Problem description: Please carry on the article below about Microsoft shares and the Nasdaq 100, starting after its last sentence.

Given passage:
____
AI Trade Stalling Sees Microsoft Dip Below 100-Day Moving Average
The AI-fueled Nasdaq 100 has traded in a tight range since October, with Microsoft shares dipping below their 100-day moving average alongside half of all index components. Microsoft’s four-quarter moving average of EBIT growth slowed to its weakest since 2023, and retail investors repeatedly bought the stock after its selloff following January earnings.
1. Nasdaq Consolidation and Microsoft Performance
Since last October the Nasdaq 100 has remained in a narrow trading range, with Microsoft shares breaking below their 100-day moving average for the first prolonged period since the COVID era. Only half of the index’s stocks, including Microsoft, now sit above both their 100-day and 200-day moving averages, signaling waning leadership.
2. Weakening Earnings Momentum
Microsoft’s combined four-quarter moving average of earnings before interest and taxes has decelerated to its lowest level since 2023 despite an uptick at peers. This slowdown in core profitability growth highlights challenges in translating AI investments into faster earnings expansion.
____
Extracted entries:
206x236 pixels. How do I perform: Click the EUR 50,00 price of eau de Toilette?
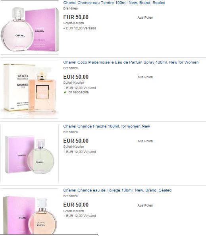[76, 205]
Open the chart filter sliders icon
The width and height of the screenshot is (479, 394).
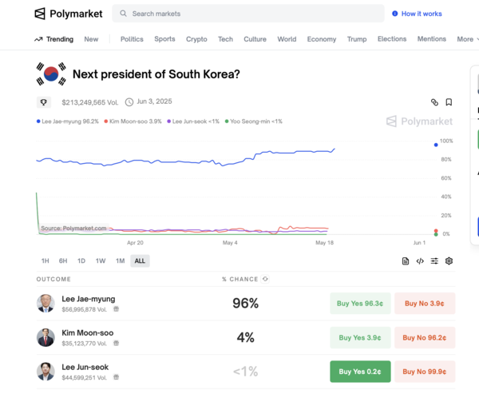434,261
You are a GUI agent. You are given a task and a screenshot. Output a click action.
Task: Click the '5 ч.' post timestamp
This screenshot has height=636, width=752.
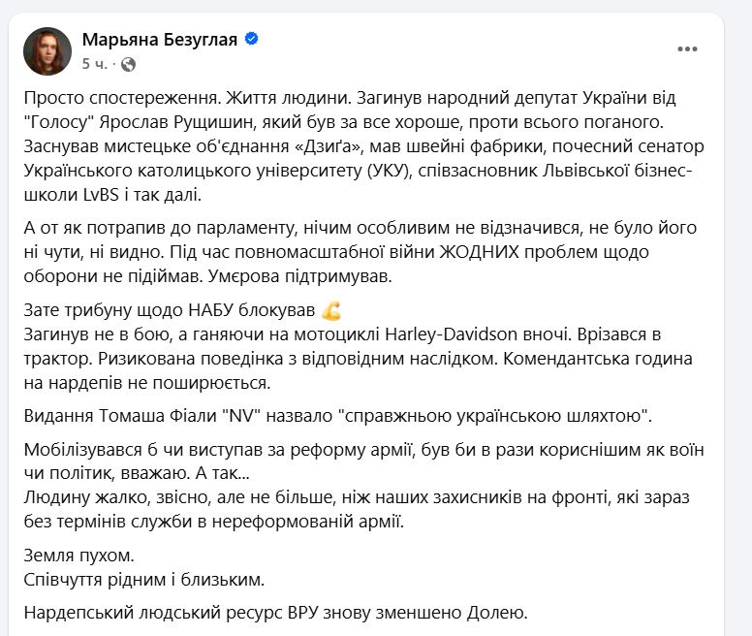click(x=96, y=64)
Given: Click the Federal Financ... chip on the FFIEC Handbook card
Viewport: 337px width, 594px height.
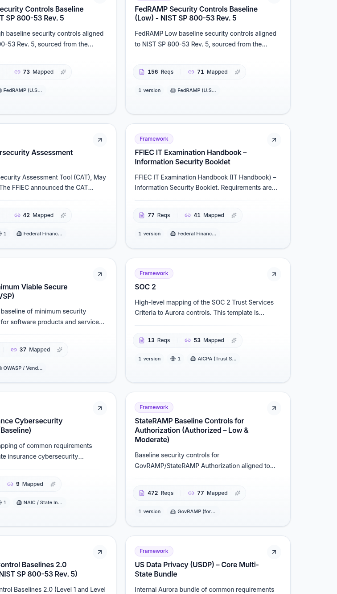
____
Expected output:
3. Retail Support Saves Microsoft Stock
Retail investors have stepped in at least five times over the past year to buy Microsoft stock on dips, most recently rescuing shares after the post-January earnings selloff. Persistent buy-the-dip behavior suggests continued confidence among individual traders even as momentum fades.
4. Capex Versus Return Concerns
Microsoft plans to spend heavily on AI-related infrastructure, contributing to hyperscaler capital expenditure that now exceeds 2% of U.S. GDP among top providers. Market participants are increasingly treating rising capex as a cost burden rather than a signal of future returns, raising questions about investment efficiency.